Breast Reconstruction
Breast reconstruction is an option available to all women following mastectomy. It may provide improved self confidence and a return to normality after the emotional trauma associated with a diagnosis of breast cancer. Breast reconstruction may be immediate or delayed, depending on the individual situation.
Immediate breast reconstruction would be offered if the patient’s anticipated treatment is not complex, and if the patient is able to make an informed decision during the difficult emotional time preceding surgery. In certain circumstances, for example if post-mastectomy radiotherapy is anticipated, it may be better to delay reconstruction until after the other adjuvant therapies are completed. The options available for breast reconstruction fall into three categories:
1. Implant/tissue expander reconstruction,
2. Autologous tissue reconstruction including TRAM flap or latissimus dorsi flap reconstruction, or;
3. A combination of the first two.
Factors governing which style of reconstruction is chosen depends on the patient’s breast size and shape, the patient’s build, as well as the patient’s own wishes.

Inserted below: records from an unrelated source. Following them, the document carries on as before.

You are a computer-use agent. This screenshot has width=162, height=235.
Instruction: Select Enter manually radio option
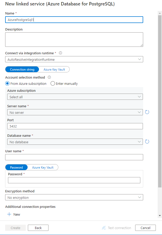click(x=53, y=84)
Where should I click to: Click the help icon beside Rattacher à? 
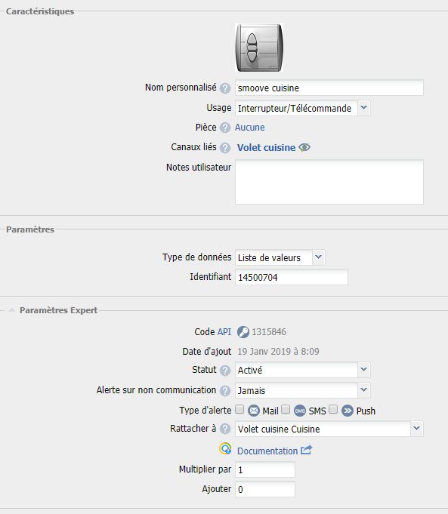(x=225, y=429)
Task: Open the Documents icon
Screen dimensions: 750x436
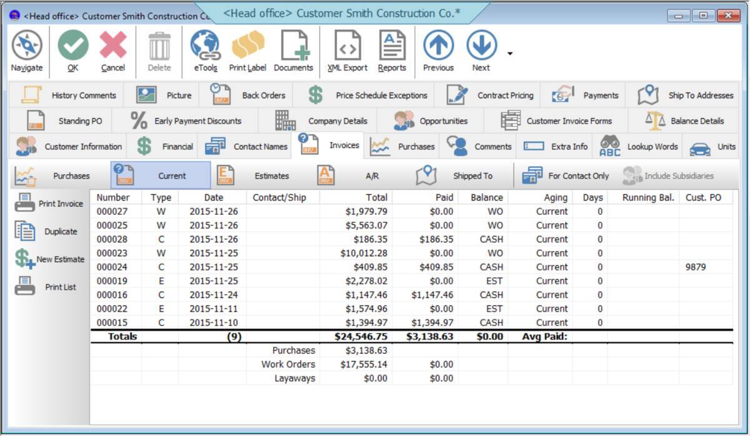Action: [x=293, y=49]
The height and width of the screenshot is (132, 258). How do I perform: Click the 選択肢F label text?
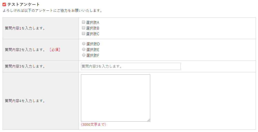pos(93,55)
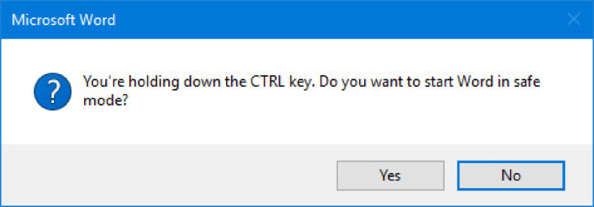Viewport: 594px width, 207px height.
Task: Click the word "You're" in the message
Action: click(x=104, y=82)
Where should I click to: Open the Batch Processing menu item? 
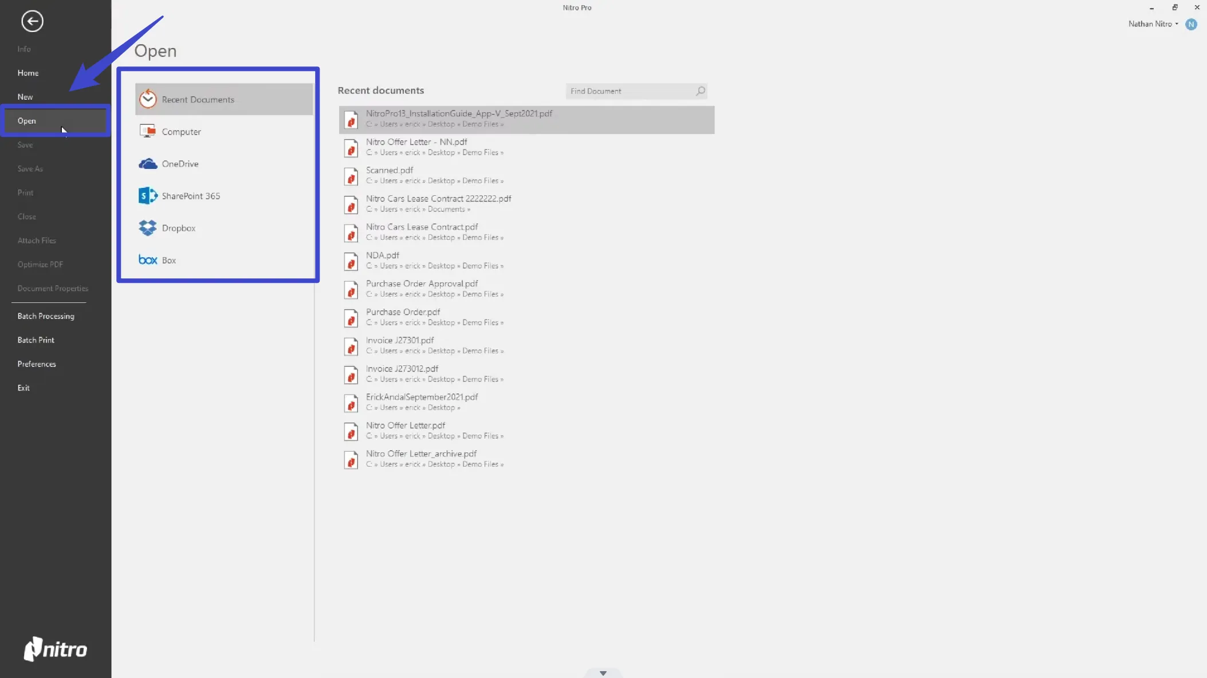point(46,316)
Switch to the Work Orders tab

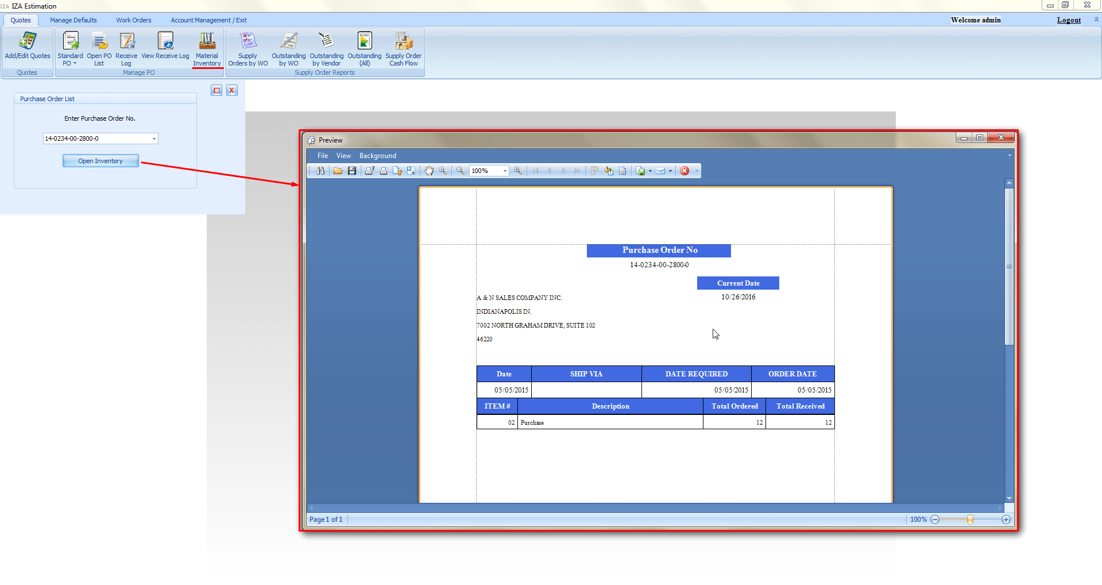click(134, 20)

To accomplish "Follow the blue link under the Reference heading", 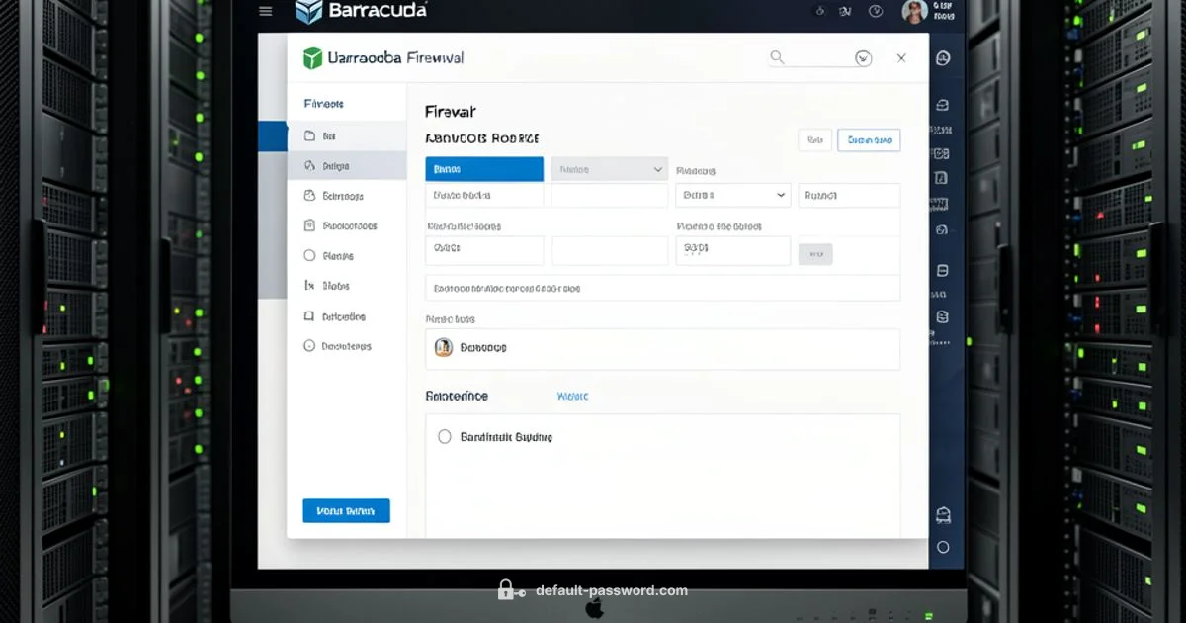I will [573, 396].
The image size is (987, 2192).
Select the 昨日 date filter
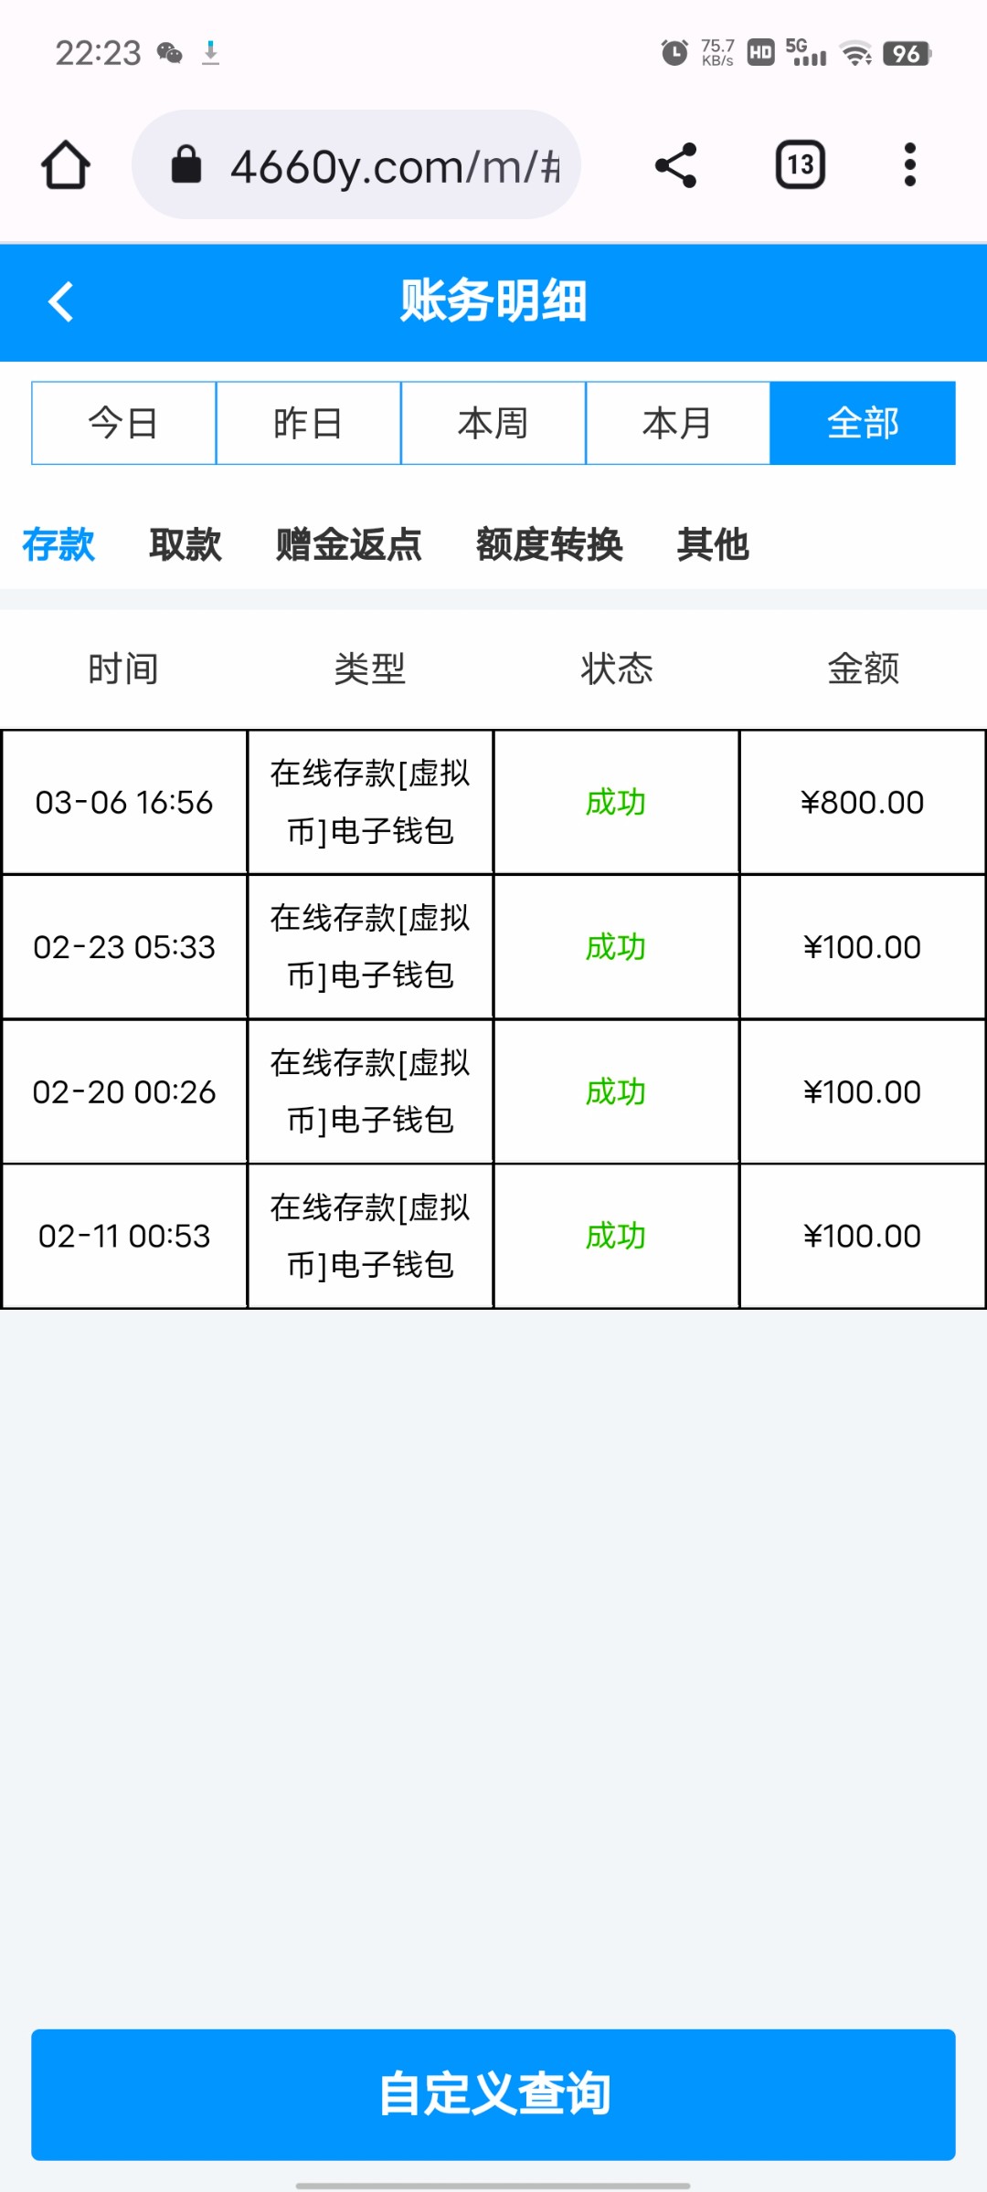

Implant reconstruction is ideal for smaller breasted women and in the setting of bilateral mastectomy. Advantages include a relatively short operating time and rapid recovery. Disadvantages include a greater need for procedures on the other breast for symmetry, long term life span of implants requiring replacement, and the rare risk of implant infection necessitating removal.
Flap reconstruction is well suited for larger breasted women, reconstruction after radiotherapy, and for filling defects in the breast followed breast conserving surgery (lumpectomy). Disadvantages of flap reconstruction include longer operating time, longer post-operative recovery, and donor site and flap complications.
The ultimate choice in reconstruction needs to be made by the patient after a detailed and informed consultation with their doctor.